WORK INSTRUCTION | Copy exactly the lines of the data below that run from the line holding "Toggle the View Options eye icon" through the line holding "Task: Enable the 显示天气 option", both ends included.

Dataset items
****************************************

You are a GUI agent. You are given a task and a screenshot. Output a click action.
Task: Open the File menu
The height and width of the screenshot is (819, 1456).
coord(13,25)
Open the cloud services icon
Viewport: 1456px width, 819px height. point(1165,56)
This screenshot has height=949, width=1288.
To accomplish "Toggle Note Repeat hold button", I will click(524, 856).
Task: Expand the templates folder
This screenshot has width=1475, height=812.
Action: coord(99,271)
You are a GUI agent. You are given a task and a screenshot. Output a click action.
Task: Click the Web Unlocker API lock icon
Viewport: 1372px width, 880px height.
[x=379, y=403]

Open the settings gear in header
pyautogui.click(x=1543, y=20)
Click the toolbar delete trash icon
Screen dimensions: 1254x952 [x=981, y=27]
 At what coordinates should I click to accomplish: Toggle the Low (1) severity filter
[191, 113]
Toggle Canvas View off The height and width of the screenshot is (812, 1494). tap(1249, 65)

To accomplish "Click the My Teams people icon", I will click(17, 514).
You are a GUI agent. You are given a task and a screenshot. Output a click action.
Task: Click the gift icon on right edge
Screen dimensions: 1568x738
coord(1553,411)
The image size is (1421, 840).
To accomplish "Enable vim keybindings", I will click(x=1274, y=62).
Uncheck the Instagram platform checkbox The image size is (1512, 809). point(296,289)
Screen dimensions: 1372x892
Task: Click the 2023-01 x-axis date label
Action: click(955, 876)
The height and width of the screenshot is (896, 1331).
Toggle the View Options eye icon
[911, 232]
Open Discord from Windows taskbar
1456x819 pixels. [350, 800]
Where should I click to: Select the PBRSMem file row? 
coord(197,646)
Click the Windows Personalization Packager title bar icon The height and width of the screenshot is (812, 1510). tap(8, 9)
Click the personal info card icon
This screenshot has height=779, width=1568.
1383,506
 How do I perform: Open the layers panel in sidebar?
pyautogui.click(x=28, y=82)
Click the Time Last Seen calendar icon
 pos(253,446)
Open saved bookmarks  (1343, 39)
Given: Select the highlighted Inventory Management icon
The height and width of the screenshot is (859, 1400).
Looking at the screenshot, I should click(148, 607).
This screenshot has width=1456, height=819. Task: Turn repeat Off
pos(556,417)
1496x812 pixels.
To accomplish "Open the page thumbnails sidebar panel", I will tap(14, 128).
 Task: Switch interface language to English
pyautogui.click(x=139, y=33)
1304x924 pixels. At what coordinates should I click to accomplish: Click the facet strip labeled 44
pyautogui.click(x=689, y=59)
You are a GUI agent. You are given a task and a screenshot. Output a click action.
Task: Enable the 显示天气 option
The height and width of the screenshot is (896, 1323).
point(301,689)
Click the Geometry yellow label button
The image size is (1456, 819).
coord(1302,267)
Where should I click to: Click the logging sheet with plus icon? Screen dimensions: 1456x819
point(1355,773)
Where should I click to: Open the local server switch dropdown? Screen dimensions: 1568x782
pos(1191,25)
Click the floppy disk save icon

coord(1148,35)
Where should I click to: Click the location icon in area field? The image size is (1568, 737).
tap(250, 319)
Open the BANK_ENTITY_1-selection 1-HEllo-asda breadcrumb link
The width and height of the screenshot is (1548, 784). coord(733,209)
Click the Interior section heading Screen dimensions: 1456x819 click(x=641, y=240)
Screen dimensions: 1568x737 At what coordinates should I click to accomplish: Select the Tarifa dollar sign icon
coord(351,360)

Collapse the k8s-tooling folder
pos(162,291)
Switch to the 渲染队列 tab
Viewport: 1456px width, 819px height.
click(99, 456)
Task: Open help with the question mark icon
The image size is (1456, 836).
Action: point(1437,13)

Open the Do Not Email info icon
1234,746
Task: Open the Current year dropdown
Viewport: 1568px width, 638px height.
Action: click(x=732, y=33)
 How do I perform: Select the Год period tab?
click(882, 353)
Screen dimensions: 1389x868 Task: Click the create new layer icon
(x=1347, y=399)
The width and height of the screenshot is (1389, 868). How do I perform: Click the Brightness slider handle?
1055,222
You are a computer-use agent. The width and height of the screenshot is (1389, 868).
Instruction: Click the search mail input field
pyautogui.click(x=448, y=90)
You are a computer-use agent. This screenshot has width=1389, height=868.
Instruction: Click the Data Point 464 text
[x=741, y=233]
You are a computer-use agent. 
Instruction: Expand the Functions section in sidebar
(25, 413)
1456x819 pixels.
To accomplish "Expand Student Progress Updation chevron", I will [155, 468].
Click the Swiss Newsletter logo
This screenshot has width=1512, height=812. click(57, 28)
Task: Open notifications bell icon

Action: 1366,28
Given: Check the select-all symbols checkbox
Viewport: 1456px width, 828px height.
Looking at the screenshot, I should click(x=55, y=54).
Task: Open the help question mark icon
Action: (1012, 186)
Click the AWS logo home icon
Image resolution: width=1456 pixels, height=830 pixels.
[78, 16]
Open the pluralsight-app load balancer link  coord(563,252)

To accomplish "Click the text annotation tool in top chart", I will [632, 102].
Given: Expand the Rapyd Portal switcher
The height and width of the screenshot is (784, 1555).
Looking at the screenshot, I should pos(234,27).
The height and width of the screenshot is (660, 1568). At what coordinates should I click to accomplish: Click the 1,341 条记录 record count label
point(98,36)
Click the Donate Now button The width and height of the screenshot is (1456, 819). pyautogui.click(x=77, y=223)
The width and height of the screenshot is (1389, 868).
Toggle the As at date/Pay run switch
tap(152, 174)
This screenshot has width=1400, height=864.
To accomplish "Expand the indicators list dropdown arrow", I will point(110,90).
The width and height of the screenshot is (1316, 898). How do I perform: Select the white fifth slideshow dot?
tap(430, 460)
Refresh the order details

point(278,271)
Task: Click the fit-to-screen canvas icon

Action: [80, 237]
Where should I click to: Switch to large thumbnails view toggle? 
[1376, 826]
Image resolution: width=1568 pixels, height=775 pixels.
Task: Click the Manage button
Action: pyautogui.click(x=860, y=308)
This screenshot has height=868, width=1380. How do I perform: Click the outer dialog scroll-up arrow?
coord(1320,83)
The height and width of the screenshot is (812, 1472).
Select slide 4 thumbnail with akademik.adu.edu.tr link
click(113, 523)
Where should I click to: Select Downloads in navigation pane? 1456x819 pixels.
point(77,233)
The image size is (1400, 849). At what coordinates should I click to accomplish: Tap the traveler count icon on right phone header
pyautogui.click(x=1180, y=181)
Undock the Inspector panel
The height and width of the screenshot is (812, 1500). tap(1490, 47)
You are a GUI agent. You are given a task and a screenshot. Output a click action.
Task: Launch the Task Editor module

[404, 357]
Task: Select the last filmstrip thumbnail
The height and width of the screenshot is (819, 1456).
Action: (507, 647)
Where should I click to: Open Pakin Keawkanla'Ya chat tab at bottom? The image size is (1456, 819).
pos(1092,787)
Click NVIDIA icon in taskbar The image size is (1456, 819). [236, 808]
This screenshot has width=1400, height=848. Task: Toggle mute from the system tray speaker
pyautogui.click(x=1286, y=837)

****************************************

RESULT OF THE EXERCISE |
Toggle the View Options eye icon
[911, 232]
Open Discord from Windows taskbar
1456x819 pixels. [350, 800]
Where should I click to: Select the PBRSMem file row? 
coord(197,646)
Click the Windows Personalization Packager title bar icon The height and width of the screenshot is (812, 1510). tap(8, 9)
Click the personal info card icon
This screenshot has height=779, width=1568.
1383,506
 How do I perform: Open the layers panel in sidebar?
pyautogui.click(x=28, y=82)
Click the Time Last Seen calendar icon
 pos(253,446)
Open saved bookmarks  (1343, 39)
Given: Select the highlighted Inventory Management icon
The height and width of the screenshot is (859, 1400).
Looking at the screenshot, I should click(148, 607).
This screenshot has width=1456, height=819. Task: Turn repeat Off
pos(556,417)
1496x812 pixels.
To accomplish "Open the page thumbnails sidebar panel", I will tap(14, 128).
 Task: Switch interface language to English
pyautogui.click(x=139, y=33)
1304x924 pixels. At what coordinates should I click to accomplish: Click the facet strip labeled 44
pyautogui.click(x=689, y=59)
You are a GUI agent. You are given a task and a screenshot. Output a click action.
Task: Enable the 显示天气 option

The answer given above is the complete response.